Reproduce every one of the lines below word for word.

(Records)
================================
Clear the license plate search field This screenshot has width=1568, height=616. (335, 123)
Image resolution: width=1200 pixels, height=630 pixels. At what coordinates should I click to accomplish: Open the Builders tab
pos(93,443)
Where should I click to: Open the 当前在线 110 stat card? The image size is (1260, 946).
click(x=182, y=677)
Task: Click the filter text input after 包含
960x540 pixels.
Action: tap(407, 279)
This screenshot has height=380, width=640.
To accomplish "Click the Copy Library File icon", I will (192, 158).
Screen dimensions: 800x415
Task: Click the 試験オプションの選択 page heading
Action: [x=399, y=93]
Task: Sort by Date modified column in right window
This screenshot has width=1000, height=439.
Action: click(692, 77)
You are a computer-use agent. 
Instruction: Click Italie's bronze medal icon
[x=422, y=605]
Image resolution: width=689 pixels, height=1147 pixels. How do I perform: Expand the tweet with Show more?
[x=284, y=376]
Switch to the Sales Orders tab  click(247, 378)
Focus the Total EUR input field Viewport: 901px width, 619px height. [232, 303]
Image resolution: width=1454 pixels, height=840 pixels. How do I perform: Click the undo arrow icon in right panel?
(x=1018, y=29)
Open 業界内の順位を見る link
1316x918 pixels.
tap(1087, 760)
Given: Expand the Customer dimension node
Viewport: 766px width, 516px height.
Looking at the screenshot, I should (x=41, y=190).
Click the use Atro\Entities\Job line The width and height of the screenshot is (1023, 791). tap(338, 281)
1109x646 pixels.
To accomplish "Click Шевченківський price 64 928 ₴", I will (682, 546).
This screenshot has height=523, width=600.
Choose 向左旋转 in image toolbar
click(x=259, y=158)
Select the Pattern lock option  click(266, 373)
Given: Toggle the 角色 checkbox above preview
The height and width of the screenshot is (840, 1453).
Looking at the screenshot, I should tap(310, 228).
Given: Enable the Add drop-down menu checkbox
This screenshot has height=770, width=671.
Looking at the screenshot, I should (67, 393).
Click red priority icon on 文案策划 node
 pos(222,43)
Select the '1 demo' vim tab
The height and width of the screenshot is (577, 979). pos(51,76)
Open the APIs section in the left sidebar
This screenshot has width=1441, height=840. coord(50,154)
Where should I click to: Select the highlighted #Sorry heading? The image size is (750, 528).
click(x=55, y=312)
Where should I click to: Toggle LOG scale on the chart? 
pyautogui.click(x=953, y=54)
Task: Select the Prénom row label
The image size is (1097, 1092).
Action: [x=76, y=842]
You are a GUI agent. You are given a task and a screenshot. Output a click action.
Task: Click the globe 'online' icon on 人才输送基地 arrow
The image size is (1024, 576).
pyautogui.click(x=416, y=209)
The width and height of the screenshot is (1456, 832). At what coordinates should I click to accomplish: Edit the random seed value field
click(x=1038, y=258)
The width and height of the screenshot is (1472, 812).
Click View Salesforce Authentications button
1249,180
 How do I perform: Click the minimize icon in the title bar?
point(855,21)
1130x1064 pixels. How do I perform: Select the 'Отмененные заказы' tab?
================================
■ SOLUTION TO THIS EXERCISE ■
Clear the license plate search field This screenshot has width=1568, height=616. (335, 123)
Image resolution: width=1200 pixels, height=630 pixels. At what coordinates should I click to accomplish: Open the Builders tab
pos(93,443)
Where should I click to: Open the 当前在线 110 stat card? The image size is (1260, 946).
click(x=182, y=677)
Task: Click the filter text input after 包含
960x540 pixels.
Action: tap(407, 279)
This screenshot has height=380, width=640.
To accomplish "Click the Copy Library File icon", I will (192, 158).
Screen dimensions: 800x415
Task: Click the 試験オプションの選択 page heading
Action: [x=399, y=93]
Task: Sort by Date modified column in right window
This screenshot has width=1000, height=439.
Action: click(692, 77)
You are a computer-use agent. 
Instruction: Click Italie's bronze medal icon
[x=422, y=605]
Image resolution: width=689 pixels, height=1147 pixels. How do I perform: Expand the tweet with Show more?
[x=284, y=376]
Switch to the Sales Orders tab  click(247, 378)
Focus the Total EUR input field Viewport: 901px width, 619px height. [232, 303]
Image resolution: width=1454 pixels, height=840 pixels. How do I perform: Click the undo arrow icon in right panel?
(x=1018, y=29)
Open 業界内の順位を見る link
1316x918 pixels.
tap(1087, 760)
Given: Expand the Customer dimension node
Viewport: 766px width, 516px height.
Looking at the screenshot, I should (x=41, y=190).
Click the use Atro\Entities\Job line The width and height of the screenshot is (1023, 791). tap(338, 281)
1109x646 pixels.
To accomplish "Click Шевченківський price 64 928 ₴", I will (682, 546).
This screenshot has height=523, width=600.
Choose 向左旋转 in image toolbar
click(x=259, y=158)
Select the Pattern lock option  click(266, 373)
Given: Toggle the 角色 checkbox above preview
The height and width of the screenshot is (840, 1453).
Looking at the screenshot, I should tap(310, 228).
Given: Enable the Add drop-down menu checkbox
This screenshot has height=770, width=671.
Looking at the screenshot, I should (67, 393).
Click red priority icon on 文案策划 node
 pos(222,43)
Select the '1 demo' vim tab
The height and width of the screenshot is (577, 979). pos(51,76)
Open the APIs section in the left sidebar
This screenshot has width=1441, height=840. coord(50,154)
Where should I click to: Select the highlighted #Sorry heading? The image size is (750, 528).
click(x=55, y=312)
Where should I click to: Toggle LOG scale on the chart? 
pyautogui.click(x=953, y=54)
Task: Select the Prénom row label
The image size is (1097, 1092).
Action: [x=76, y=842]
You are a GUI agent. You are given a task and a screenshot. Output a click action.
Task: Click the globe 'online' icon on 人才输送基地 arrow
The image size is (1024, 576).
pyautogui.click(x=416, y=209)
The width and height of the screenshot is (1456, 832). At what coordinates should I click to accomplish: Edit the random seed value field
click(x=1038, y=258)
The width and height of the screenshot is (1472, 812).
Click View Salesforce Authentications button
1249,180
 How do I perform: Click the minimize icon in the title bar?
point(855,21)
1130x1064 pixels. How do I perform: Select the 'Отмененные заказы' tab?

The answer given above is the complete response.